Cubs’ sale could be sticking point
Bunning: Bid process at odds with MLB antitrust exemption
PHILADELPHIA — If anyone in the U.S. House or Senate decides to bring another challenge to Major League Baseball’s antitrust exemption, the Cubs’ sale to the Ricketts family could become part of the case, former lawmaker Jim Bunning said.
Bunning, the baseball Hall of Famer who later led multiple threats and challenges to MLB’s exemption as a seven-term congressman and two-term senator, isn’t convinced there’s anyone left in Washington willing to take up that issue.
But if the pay-us-now, we’ll-try-to-win-later practices of such big-market teams as the Cubs stir up enough rancor among elected officials or their constituents, Bunning sees at least one avenue for shaking MLB by the collar of its coveted antitrust exemption:
The use of its legal monopoly to continually exclude high bidders — such as Mark Cuban — from buying franchises.
Cuban said in an interview last summer that he was cut out of the Cubs’ process, despite a $1.3 billion bid that was more than 50 percent higher than the Rickettses’ winning bid. He also said he was denied a chance to buy the Texas Rangers a year later after another bid that beat the winner.
“That’s where you could get something,” Bunning, who was in Philadelphia for a throwback weekend, said of a challenge to the exemption. “If somebody like Mark Cuban wants to buy a team and offers something like $2 billion, and they tell him he can’t. If they made an exception for a specific sale, it would be against the antitrust laws [and spirit of the exemption].”
Multiple sources confirm the open secret when it comes to Cuban and baseball: MLB wants no part of an outspoken, deep-pockets owner who might drive up player salaries and challenge the establishment.
The impact on the Cubs was a highly leveraged partnership purchase by a secondary bidder that has crippled the team’s short-term spending ability because of the biggest debt burden in the game, along with spending restrictions through related bank covenants.
It might take several more years — and eventually require the massive new TV deal Cubs business execs have promised — for the team to regain their big-market muscle.
“The economics of this deal have been terrible,” said one source with direct knowledge of the terms demanded by seller Sam Zell, as a shield from capital gains taxes.
“Anytime there is a major change like you’re talking about with the ownership of the Cubs, if that kind of trend would continue, the answer to your question is yes,” Bunning said of the potential for a challenge.

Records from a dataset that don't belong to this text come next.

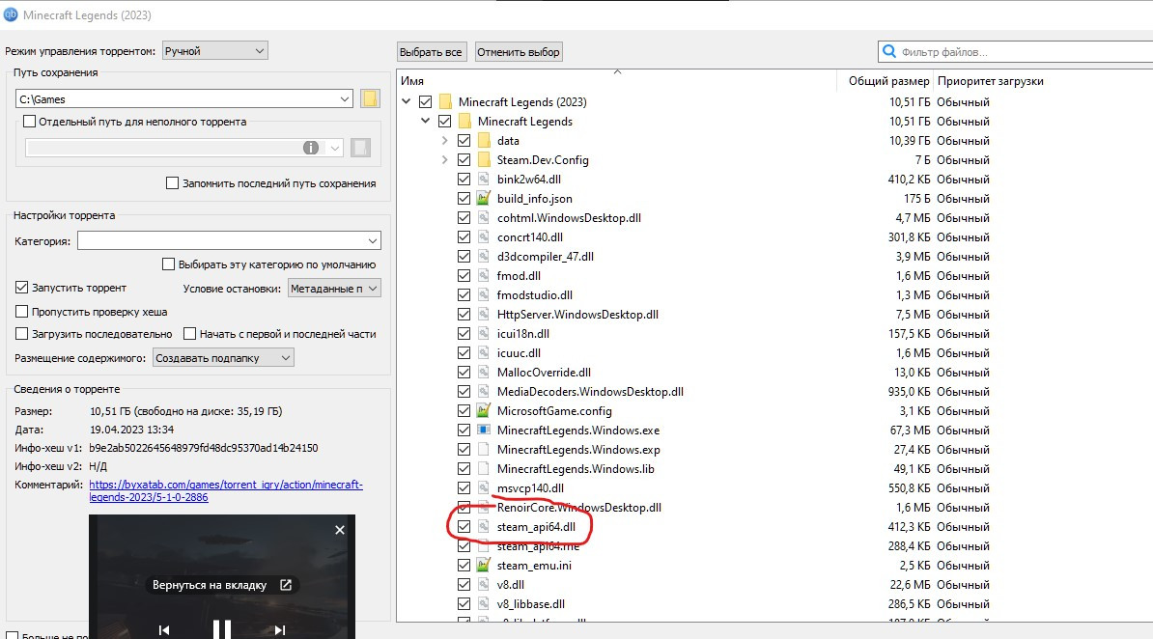The image size is (1153, 639).
Task: Skip to previous track in mini player
Action: click(164, 630)
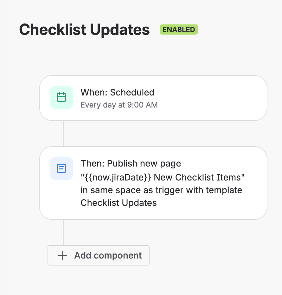The width and height of the screenshot is (282, 295).
Task: Click the "Add component" label text
Action: [x=108, y=255]
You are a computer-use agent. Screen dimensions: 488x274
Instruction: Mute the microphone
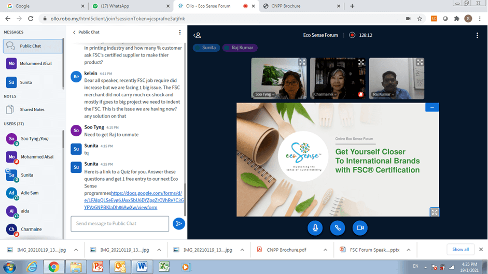coord(314,227)
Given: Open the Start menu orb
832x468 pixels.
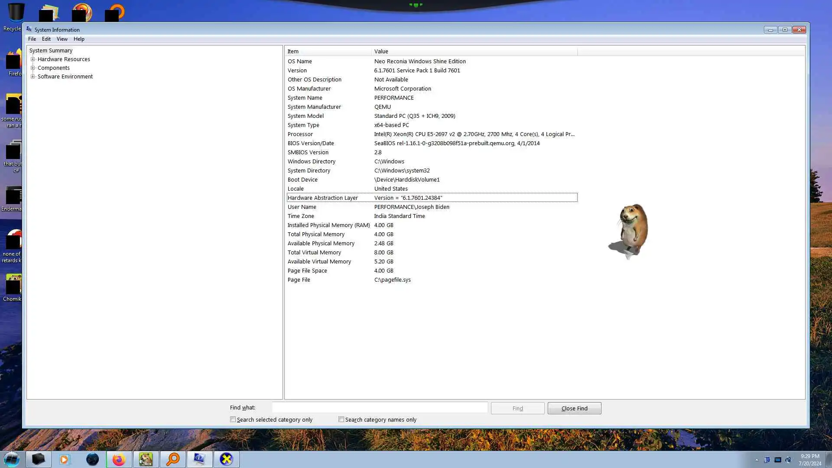Looking at the screenshot, I should pyautogui.click(x=12, y=459).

However, the actual business practices of the team — which include sacrificing seasons to stock the farm system while charging the third-highest ticket prices in the game — don’t rise to actionable levels, Bunning said.
“If you want to buy tick- ets to a baseball game and go to Wrigley Field and see a Double-A or Triple-A team, that’s your choice,” he said.
But the fact that skyrocketing media-rights deals allow some teams to ignore fans and make winning a secondary concern — because attendance is no longer the top-line revenue source — has the potential to stir outrage if it becomes a trend, Bunning suggested. Especially for an industry that expects to cross the $9 billion mark in revenues this year.
“That’s bad for the Cubs, it’s bad for baseball, it’s bad for the league as a whole,” Bunning said.
Outrage often has been the catalyst for lawmakers to examine ways to threaten a 92-year-old exemption that was the dubious result of a lawsuit by the defunct Federal League and has survived only through MLB’s acquiescence when challenged by the likes of Bunning.
It was the hammer lawmakers used to push for steroid-testing reform in base- ball a decade ago.
“I’m not sure there’s anyone in the Senate or Congress left who knows baseball has an exemption,” Bunning cracked.
Much less outrage over what’s going on in places such as Chicago.
“You can’t fool the people that long,” he said. “If the Cubs don’t become competitive, they might as well close the doors.”